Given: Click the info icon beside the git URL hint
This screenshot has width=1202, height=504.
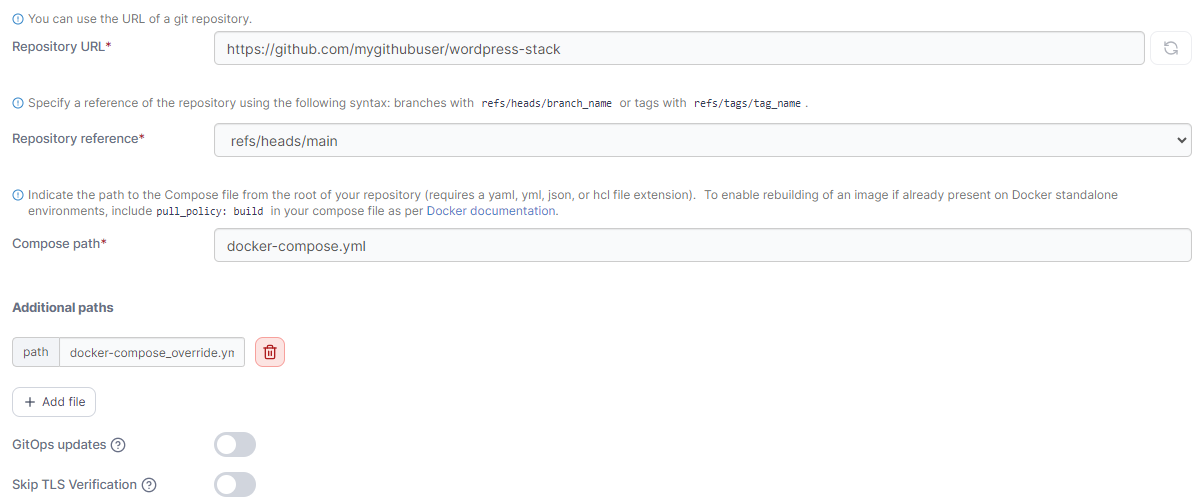Looking at the screenshot, I should tap(17, 19).
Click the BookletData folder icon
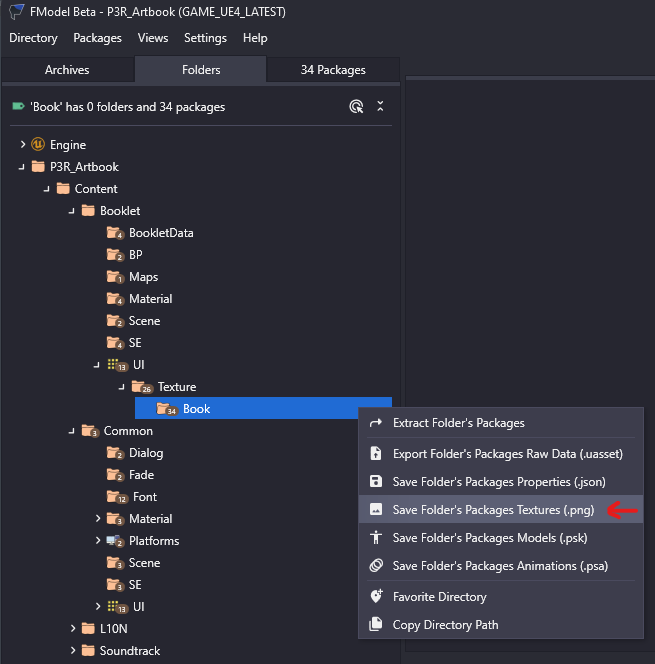Viewport: 655px width, 664px height. (114, 233)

◆ ◆ ◆ ◆ ◆

Each entry must be set down word for word; no image may be carried over.

Given: Click the info icon beside the git URL hint
This screenshot has width=1202, height=504.
Looking at the screenshot, I should tap(17, 19).
Click the BookletData folder icon
Viewport: 655px width, 664px height. (114, 233)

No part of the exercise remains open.